Document Manipulation

  • add(data) to add a new document with an auto-generated ID.
  • set(data, { merge: true }) to create or merge data into a document.
  • update(data) to modify an existing document.
  • delete() to remove a document.

Subcollections

  • Full support for doc('id').collection('subcollection').get() and all other query and document methods on subcollections.

Batch Operations

  • A functional mock for adminDb.batch() that supports:
    • batch.set(docRef, data)
    • batch.update(docRef, data)
    • batch.delete(docRef)
    • batch.commit()

Data Types

  • Timestamp Preservation: Correctly mocks Firestore Timestamp objects, preserving the .toDate() method to avoid type errors in tests.

Installation

npm install --save-dev in-memory-firestore-mock

Quick Start Guide

Here's how to get started with testing your Firestore-dependent server actions.

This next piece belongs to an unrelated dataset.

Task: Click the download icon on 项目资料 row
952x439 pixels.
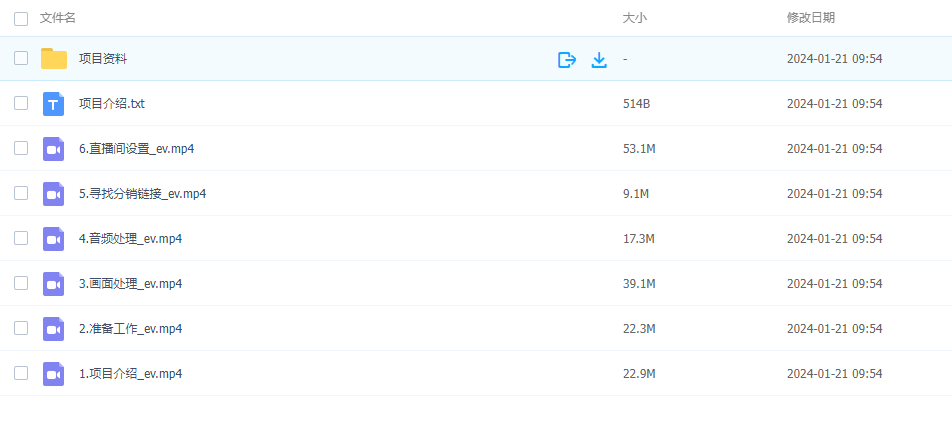Action: 599,60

1. Mock the firebase-admin module

In your test file (e.g., my-service.test.ts), you need to tell Jest to use our mock instead of the real firebase-admin SDK.

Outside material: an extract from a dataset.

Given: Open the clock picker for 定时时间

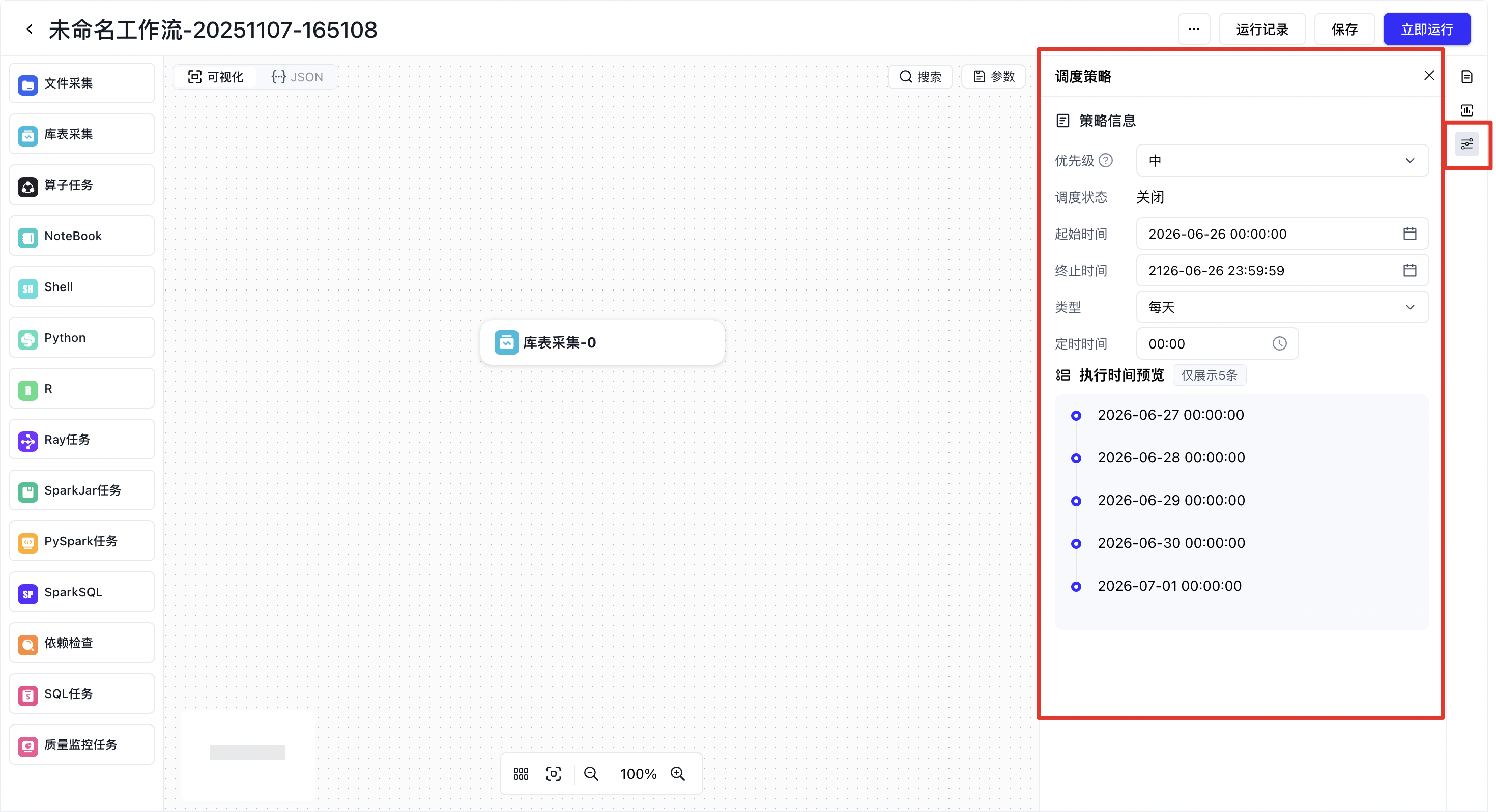Looking at the screenshot, I should tap(1279, 344).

// src/services/my-service.test.ts

// Import the utility from your test helpers
import { createFirestoreMock } from '@/lib/firestore-test-utils'; // Adjust path as needed

// Mock the firebaseAdmin module
let mockAdminDb;
jest.mock('@/lib/firebaseAdmin', () => ({
  get adminDb() {
    return mockAdminDb;
  },
}));

// Your function to test (example)
async function getAdminUsers() {
  const snapshot = await mockAdminDb.collection('users').where('role', '==', 'admin').get();
  return snapshot.docs.map(doc => doc.data());
}

// Your test suite
describe('My Firestore Service', () => {

  beforeEach(() => {
    // Reset the mock with new data for each test to ensure isolation
    const initialDbState = {
      users: {
        'user1': { name: 'Alice', role: 'admin' },
        'user2': { name: 'Bob', role: 'user' },
        'user3': { name: 'Charlie', role: 'admin' },
      }
    };
    mockAdminDb = createFirestoreMock(initialDbState);
  });

  it('should only return users with the admin role', async () => {
    // Act
    const adminUsers = await getAdminUsers();

    // Assert
    expect(adminUsers).toHaveLength(2);
    expect(adminUsers.map(u => u.name)).toEqual(expect.arrayContaining(['Alice', 'Charlie']));
  });
});

2. Using with Subcollections and Timestamps

The mock handles nested data and Timestamp objects gracefully.

// In your test file...
import { Timestamp } from 'firebase-admin/firestore'; // Import from the real library for type safety

describe('Subcollection and Timestamp Test', () => {

  beforeEach(() => {
    const now = new Date();
    const initialData = {
        'users/user1/posts': {
            'post1': { title: 'My First Post', createdAt: Timestamp.fromDate(now) }
        }
    };
    mockAdminDb = createFirestoreMock(initialData);
  });

  it('should retrieve a post from a subcollection', async () => {
    const postRef = mockAdminDb.collection('users').doc('user1').collection('posts').doc('post1');
    const postSnap = await postRef.get();

    expect(postSnap.exists).toBe(true);
    expect(postSnap.data().title).toBe('My First Post');
    // The .toDate() method will exist and work correctly!
    expect(postSnap.data().createdAt.toDate()).toBeInstanceOf(Date);
  });
});

API

createFirestoreMock(initialData?)

  • initialData (optional): An object representing the starting state of your database for a test.
    • Keys are collection paths. For subcollections, use the format 'collection/docId/subcollection'.
    • Values are objects where keys are document IDs and values are the document data.

Returns a mock Firestore instance with the methods listed in the "Features" section.

Contributing

Contributions are welcome! If you find a bug or have a feature request, please open an issue on our GitHub repository. If you'd like to contribute code, please open a pull request.

License

This project is licensed under the MIT License.